Answers To Common Questions About Probate
Delzer, Coulter & Bell, P.A., in Port Richey, Florida, often answers questions such as the following for prospective and existing clients throughout Pasco County and the state of Florida. We welcome the opportunity to answer your questions, too.
Does having a will enable one’s designated personal representative (executor) to avoid probate?
Some clients mistakenly believe that by signing a Will, probate will be avoided. To the contrary, a Will is actually your directions on how you wish your assets to be distributed through the probate process. There are legal ways to avoid probate, a Living Trust often being the best way. There are also other ways to avoid probate, such as enhanced life estate deeds, payable on death accounts and joint ownership with rights of survivorship.
What is the most common way to avoid probate?
A Living Trust is the most often used legal tool to avoid probate. In our experience, we can say that a Living Trust is the most comprehensive and effective legal tool for avoiding the costs and delays of probate and providing for the management of your assets in the event of incapacity.
What are the common mistakes that attorneys and individuals responsible for estate administration make during estate planning through a Living Trust?
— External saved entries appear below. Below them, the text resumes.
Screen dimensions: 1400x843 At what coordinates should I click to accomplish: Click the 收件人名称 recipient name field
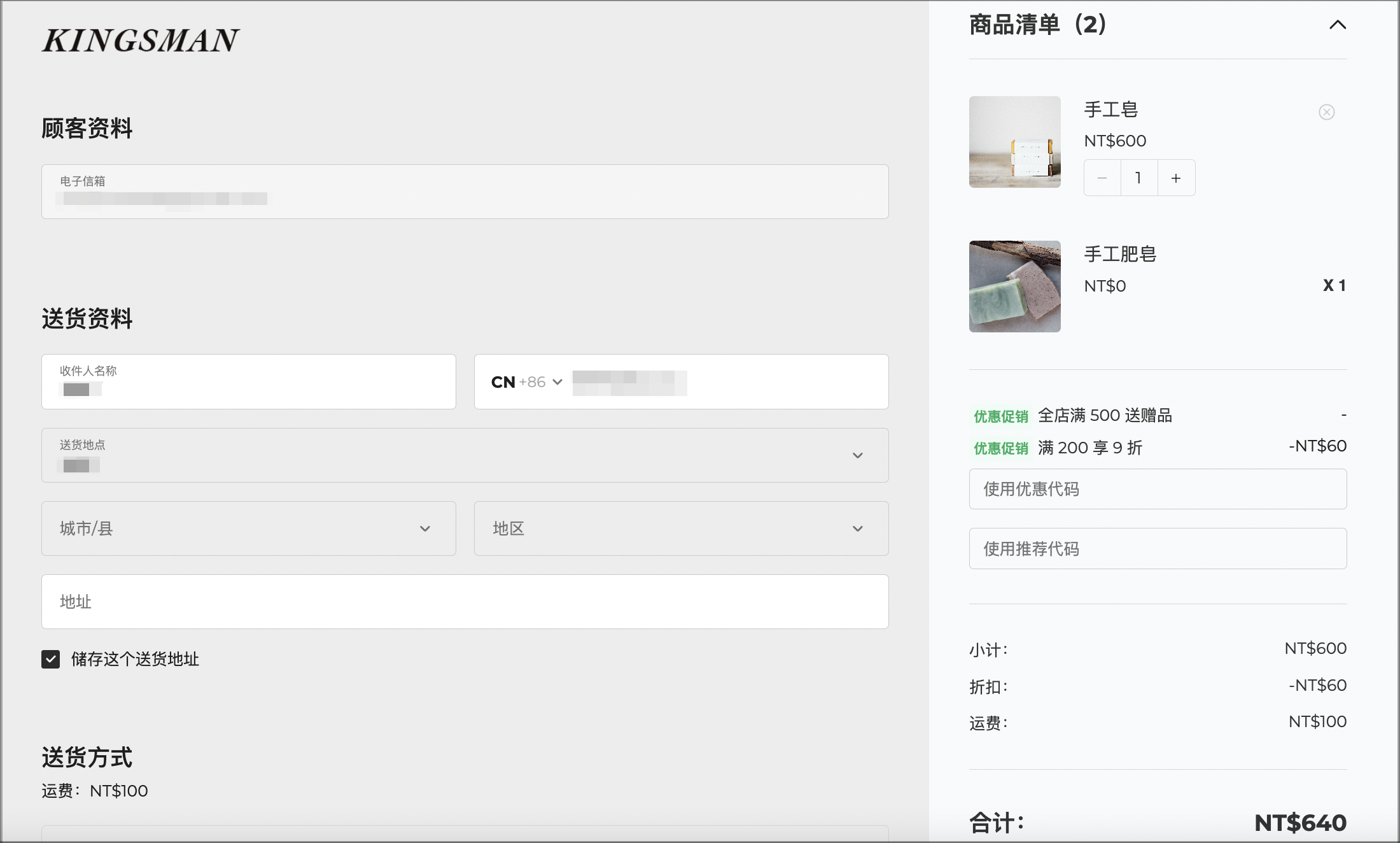click(248, 381)
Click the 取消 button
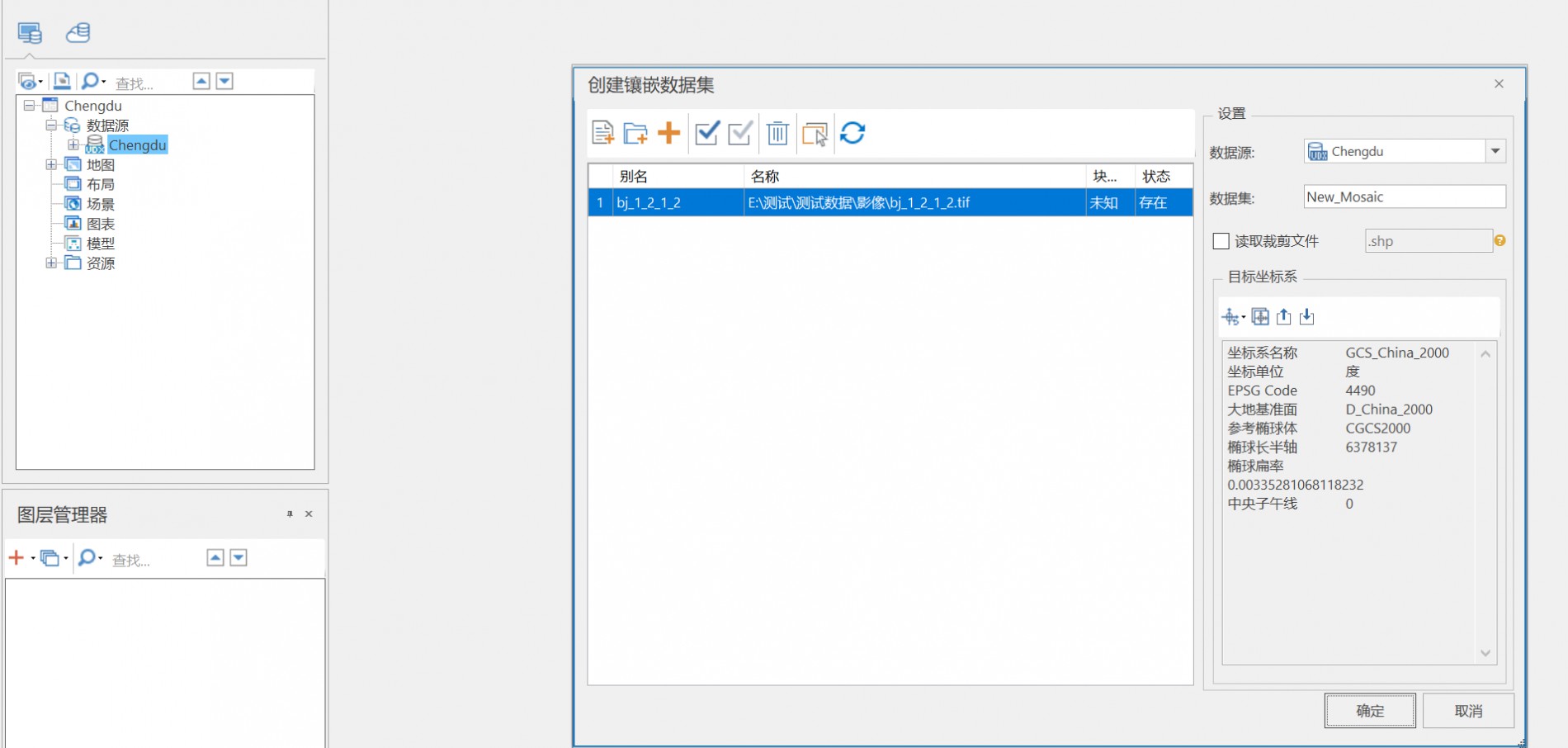Image resolution: width=1568 pixels, height=748 pixels. tap(1468, 711)
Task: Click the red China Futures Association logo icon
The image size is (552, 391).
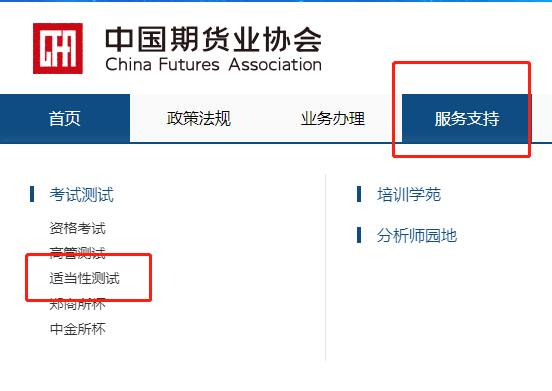Action: pos(58,49)
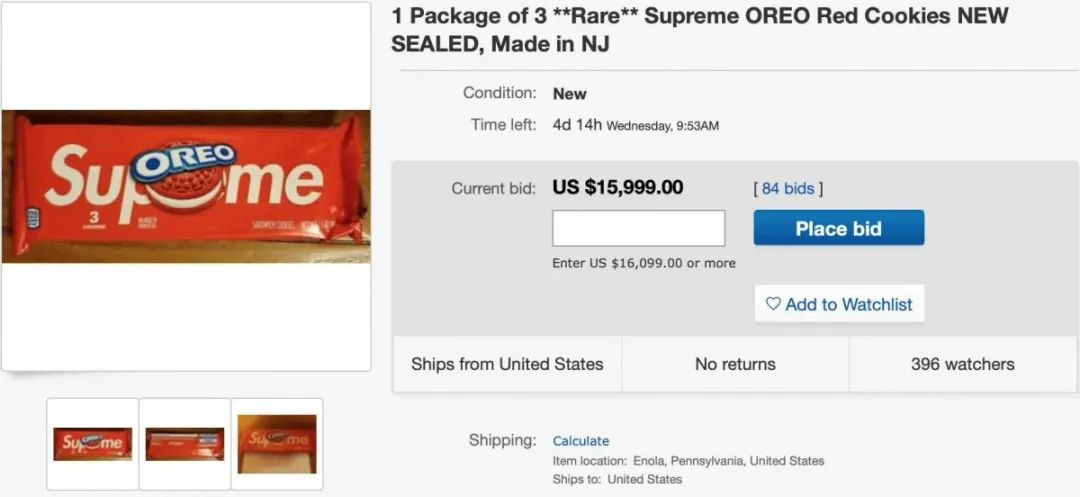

Attorneys and/or clients fail to expend the time to have the client’s real estate, investments and bank accounts transferred into the Trust. This results in a probate administration being required to transfer the deceased client’s accounts and investments in accordance with the Trust.
How does your law firm help clients prepare for a smooth administration process for those who will settle their estates?
Our focus is to provide legal advice to accomplish a client’s objectives, rather than simply preparing estate planning documents requested by clients. Our legal advice focuses not only on advising how a client’s needs and objectives may be accomplished through estate planning documents, but also on utilizing asset ownership and beneficiary designation options that sometimes can be accomplished without expense to a client and with a more favorable outcome for the client.
Are there other ways besides a Living Trust to avoid probate?
Yes, and when appropriate, we advise on asset ownership and beneficiary designation options that can accomplish a client’s asset distribution goals without a Will or probate.
How does the administration of a Living Trust differ from that of an estate going through probate?
The procedures for settling your affairs through a Living Trust administration are similar to those in an estate administration. The elimination of court supervision in a Trust administration is the primary difference between Trust and estate administration. This elimination of court supervision generally accomplishes a significant reduction in settlement expenses.
What is the advantage of working with a board certified attorney to assist with probate or Trust administration?
As board certified specialists in Wills, Trusts and estates, and elder law, we have satisfied educational, experience and ethical standards to be considered specialists. This designation may reassure creditors, official entities, and beneficiaries or heirs that requirements are being properly met.